■ WRITTEN REQUEST
Copy the data from the line that contains "Scones (50, 1718)" through the line that contains "[Grys kjøkkenskriverier |", both included, and nothing else.
···
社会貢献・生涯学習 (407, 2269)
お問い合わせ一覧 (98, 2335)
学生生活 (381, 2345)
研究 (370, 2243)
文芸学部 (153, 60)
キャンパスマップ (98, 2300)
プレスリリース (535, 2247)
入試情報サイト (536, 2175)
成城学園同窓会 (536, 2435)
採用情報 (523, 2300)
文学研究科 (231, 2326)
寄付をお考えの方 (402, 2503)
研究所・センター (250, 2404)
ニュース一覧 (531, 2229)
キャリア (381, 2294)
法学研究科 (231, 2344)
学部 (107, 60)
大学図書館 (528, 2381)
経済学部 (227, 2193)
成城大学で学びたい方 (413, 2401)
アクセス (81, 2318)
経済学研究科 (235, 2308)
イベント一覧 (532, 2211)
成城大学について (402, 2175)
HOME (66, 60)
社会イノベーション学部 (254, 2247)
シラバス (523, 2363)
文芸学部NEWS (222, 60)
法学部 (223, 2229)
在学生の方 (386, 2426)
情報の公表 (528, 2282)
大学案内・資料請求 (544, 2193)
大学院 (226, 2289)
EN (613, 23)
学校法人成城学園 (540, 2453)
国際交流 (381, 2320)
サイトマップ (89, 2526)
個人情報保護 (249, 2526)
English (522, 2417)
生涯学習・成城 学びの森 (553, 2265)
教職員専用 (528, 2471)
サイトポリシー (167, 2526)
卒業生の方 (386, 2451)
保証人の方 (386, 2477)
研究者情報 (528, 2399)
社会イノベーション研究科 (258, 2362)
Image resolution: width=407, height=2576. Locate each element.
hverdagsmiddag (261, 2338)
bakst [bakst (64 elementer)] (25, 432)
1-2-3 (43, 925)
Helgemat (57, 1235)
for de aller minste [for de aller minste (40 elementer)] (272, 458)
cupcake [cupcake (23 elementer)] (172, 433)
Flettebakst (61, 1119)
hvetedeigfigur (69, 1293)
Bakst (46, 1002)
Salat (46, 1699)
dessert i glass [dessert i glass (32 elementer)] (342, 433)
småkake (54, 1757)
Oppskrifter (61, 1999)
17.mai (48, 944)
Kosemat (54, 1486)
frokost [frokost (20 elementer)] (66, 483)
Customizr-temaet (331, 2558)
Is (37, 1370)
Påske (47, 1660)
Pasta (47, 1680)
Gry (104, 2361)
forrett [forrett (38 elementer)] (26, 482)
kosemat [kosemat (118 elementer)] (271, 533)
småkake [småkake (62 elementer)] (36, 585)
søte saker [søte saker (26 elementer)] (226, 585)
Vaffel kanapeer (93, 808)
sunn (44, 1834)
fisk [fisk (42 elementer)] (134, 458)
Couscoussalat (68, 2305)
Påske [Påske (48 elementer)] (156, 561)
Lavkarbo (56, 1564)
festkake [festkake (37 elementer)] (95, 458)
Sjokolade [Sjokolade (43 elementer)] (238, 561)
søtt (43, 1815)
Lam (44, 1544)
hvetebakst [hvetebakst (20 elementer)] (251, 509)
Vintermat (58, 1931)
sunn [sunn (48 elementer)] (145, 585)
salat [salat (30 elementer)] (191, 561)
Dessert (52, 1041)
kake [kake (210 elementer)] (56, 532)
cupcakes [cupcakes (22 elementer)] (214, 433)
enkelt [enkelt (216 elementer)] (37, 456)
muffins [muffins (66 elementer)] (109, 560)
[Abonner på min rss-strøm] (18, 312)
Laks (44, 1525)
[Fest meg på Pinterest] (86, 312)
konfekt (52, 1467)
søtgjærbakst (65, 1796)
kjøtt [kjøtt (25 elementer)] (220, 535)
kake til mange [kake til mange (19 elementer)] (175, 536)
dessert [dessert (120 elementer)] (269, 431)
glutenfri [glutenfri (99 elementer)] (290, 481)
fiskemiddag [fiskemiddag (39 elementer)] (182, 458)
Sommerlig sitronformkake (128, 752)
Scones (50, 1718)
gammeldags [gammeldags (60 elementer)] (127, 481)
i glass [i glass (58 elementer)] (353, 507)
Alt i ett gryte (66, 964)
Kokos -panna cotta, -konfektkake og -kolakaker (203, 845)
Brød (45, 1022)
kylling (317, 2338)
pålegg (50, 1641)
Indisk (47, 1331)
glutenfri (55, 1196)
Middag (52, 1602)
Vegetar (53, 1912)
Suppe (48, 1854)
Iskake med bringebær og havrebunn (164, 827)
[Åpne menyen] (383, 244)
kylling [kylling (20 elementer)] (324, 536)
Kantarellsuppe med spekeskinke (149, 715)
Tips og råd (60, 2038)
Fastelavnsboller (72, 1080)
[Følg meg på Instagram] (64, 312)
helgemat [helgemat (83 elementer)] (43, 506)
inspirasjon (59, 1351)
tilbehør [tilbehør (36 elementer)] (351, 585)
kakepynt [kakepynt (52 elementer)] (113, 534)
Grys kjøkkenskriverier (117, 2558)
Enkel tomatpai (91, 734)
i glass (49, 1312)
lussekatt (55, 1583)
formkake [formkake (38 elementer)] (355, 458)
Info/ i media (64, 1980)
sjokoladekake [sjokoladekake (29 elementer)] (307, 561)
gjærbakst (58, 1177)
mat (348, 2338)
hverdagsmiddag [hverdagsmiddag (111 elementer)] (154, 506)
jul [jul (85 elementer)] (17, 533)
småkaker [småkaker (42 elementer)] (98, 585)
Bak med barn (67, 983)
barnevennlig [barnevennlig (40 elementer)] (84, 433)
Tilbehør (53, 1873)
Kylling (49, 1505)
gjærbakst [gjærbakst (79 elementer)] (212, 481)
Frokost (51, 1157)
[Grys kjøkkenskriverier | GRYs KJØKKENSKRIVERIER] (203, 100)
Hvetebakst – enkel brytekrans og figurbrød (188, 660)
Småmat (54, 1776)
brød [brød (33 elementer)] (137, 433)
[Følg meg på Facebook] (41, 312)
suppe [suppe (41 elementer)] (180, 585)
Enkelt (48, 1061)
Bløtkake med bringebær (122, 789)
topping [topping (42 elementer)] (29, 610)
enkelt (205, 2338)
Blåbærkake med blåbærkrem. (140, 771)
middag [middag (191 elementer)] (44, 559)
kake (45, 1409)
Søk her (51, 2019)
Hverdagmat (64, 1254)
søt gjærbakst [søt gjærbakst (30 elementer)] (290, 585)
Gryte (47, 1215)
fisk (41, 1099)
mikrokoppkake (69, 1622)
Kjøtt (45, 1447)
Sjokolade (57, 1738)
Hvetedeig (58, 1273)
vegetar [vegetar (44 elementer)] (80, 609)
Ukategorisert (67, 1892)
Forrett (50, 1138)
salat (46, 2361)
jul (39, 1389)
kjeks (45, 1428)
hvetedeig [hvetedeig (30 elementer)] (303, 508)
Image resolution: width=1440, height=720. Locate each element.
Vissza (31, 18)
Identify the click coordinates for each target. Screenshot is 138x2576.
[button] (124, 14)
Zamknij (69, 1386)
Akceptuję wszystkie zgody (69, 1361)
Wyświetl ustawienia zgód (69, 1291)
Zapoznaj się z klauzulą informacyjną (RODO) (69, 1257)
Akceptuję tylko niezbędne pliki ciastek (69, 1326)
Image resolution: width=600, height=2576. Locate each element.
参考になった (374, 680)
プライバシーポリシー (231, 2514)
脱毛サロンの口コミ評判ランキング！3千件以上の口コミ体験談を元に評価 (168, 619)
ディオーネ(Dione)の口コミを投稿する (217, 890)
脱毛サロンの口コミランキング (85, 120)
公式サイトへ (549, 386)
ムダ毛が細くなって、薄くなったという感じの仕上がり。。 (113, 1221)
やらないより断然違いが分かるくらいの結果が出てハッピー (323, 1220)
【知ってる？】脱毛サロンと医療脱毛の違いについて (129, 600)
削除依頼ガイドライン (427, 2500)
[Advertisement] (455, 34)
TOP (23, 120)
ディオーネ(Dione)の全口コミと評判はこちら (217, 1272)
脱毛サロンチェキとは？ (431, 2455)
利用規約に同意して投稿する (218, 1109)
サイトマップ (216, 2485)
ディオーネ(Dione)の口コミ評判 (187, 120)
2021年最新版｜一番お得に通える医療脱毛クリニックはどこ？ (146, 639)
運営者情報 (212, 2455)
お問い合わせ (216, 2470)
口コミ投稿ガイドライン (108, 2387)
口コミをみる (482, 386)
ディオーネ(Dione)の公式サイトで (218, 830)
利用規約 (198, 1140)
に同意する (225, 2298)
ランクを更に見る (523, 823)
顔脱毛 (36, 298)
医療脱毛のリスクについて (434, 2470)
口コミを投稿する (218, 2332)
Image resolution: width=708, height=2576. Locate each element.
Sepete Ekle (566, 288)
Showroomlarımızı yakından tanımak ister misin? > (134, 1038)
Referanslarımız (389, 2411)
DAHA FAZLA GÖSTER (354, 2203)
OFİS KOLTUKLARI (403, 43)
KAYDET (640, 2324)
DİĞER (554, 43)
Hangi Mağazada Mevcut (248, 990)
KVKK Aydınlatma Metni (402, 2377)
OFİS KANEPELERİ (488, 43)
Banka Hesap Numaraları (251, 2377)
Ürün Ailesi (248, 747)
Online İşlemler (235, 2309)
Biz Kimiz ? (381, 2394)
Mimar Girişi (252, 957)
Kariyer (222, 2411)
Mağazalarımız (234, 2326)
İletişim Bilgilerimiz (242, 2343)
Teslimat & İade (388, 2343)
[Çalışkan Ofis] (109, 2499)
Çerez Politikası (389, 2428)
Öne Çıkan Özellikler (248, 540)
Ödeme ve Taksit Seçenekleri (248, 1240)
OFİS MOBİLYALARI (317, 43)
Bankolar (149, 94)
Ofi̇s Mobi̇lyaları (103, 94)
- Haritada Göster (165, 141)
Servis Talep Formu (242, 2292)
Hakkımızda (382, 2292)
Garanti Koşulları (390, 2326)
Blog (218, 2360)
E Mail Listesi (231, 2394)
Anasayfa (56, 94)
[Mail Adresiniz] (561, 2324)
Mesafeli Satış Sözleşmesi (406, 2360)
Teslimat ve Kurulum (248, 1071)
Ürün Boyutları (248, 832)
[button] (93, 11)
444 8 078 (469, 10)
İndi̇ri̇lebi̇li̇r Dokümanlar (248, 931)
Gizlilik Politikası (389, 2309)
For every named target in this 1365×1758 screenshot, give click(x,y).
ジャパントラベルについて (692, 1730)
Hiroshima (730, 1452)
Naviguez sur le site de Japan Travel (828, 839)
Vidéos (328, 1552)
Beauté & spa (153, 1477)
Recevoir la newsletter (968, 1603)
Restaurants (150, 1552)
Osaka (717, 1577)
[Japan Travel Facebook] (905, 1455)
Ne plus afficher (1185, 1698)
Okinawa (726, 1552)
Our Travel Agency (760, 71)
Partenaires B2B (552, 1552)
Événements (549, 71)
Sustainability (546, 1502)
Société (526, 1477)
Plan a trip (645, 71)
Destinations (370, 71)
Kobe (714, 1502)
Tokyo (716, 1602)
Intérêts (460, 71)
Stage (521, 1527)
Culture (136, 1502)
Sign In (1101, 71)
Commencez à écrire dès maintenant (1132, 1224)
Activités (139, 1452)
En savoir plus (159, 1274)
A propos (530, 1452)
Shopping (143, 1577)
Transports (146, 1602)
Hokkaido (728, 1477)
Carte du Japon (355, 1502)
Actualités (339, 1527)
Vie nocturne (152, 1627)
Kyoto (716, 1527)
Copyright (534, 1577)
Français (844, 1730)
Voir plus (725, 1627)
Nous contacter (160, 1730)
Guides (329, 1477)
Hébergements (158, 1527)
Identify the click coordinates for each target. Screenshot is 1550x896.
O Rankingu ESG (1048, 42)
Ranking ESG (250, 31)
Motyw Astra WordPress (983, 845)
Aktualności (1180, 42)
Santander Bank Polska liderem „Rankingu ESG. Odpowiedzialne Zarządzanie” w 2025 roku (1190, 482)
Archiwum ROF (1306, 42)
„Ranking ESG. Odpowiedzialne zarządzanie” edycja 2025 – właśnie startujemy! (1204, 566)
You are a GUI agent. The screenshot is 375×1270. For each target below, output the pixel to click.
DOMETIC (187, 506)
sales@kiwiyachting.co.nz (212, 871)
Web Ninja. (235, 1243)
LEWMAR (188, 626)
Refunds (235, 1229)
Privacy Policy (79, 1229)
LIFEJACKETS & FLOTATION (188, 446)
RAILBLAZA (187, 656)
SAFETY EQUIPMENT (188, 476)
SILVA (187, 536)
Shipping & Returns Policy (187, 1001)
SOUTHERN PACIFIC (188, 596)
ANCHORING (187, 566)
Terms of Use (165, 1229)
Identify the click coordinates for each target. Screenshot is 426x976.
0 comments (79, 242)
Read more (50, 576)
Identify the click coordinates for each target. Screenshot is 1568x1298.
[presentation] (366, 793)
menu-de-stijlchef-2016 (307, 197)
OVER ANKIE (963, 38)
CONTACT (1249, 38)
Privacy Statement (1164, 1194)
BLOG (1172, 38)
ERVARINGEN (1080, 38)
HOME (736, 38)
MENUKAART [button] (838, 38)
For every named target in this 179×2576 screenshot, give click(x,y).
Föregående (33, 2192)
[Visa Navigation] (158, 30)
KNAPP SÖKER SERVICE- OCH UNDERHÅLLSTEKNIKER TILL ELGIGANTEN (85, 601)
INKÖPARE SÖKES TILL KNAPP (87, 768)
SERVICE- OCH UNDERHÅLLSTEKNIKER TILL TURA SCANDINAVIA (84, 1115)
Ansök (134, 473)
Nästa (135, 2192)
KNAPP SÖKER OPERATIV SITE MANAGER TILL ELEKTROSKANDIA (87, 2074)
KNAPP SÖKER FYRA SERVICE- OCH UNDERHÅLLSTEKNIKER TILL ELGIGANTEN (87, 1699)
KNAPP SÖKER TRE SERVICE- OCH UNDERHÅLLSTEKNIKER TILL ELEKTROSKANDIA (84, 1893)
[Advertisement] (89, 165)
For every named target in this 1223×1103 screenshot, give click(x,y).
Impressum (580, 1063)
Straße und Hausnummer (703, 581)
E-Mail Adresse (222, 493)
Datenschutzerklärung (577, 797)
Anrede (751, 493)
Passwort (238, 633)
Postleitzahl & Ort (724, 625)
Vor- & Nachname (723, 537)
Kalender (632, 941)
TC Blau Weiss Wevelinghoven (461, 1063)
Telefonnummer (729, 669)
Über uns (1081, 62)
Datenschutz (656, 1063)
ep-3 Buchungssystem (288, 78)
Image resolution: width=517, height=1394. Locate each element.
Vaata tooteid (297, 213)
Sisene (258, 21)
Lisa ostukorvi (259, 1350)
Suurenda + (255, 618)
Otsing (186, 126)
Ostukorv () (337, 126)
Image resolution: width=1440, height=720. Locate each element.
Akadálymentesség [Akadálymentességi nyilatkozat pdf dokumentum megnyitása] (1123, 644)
···
■ RESULT FOR THIS EXERCISE
Scones (50, 1718)
gammeldags [gammeldags (60 elementer)] (127, 481)
i glass [i glass (58 elementer)] (353, 507)
Alt i ett gryte (66, 964)
Kokos -panna cotta, -konfektkake og -kolakaker (203, 845)
Brød (45, 1022)
kylling (317, 2338)
pålegg (50, 1641)
Indisk (47, 1331)
glutenfri (55, 1196)
Middag (52, 1602)
Vegetar (53, 1912)
Suppe (48, 1854)
Iskake med bringebær og havrebunn (164, 827)
[Åpne menyen] (383, 244)
kylling [kylling (20 elementer)] (324, 536)
Kantarellsuppe med spekeskinke (149, 715)
Tips og råd (60, 2038)
Fastelavnsboller (72, 1080)
[Følg meg på Instagram] (64, 312)
helgemat [helgemat (83 elementer)] (43, 506)
inspirasjon (59, 1351)
tilbehør [tilbehør (36 elementer)] (351, 585)
kakepynt [kakepynt (52 elementer)] (113, 534)
Grys kjøkkenskriverier (117, 2558)
Enkel tomatpai (91, 734)
i glass (49, 1312)
lussekatt (55, 1583)
formkake [formkake (38 elementer)] (355, 458)
Info/ i media (64, 1980)
sjokoladekake [sjokoladekake (29 elementer)] (307, 561)
gjærbakst (58, 1177)
mat (348, 2338)
hverdagsmiddag [hverdagsmiddag (111 elementer)] (154, 506)
jul [jul (85 elementer)] (17, 533)
småkaker [småkaker (42 elementer)] (98, 585)
Bak med barn (67, 983)
barnevennlig [barnevennlig (40 elementer)] (84, 433)
Tilbehør (53, 1873)
Kylling (49, 1505)
gjærbakst [gjærbakst (79 elementer)] (212, 481)
Frokost (51, 1157)
[Grys kjøkkenskriverier | GRYs KJØKKENSKRIVERIER] (203, 100)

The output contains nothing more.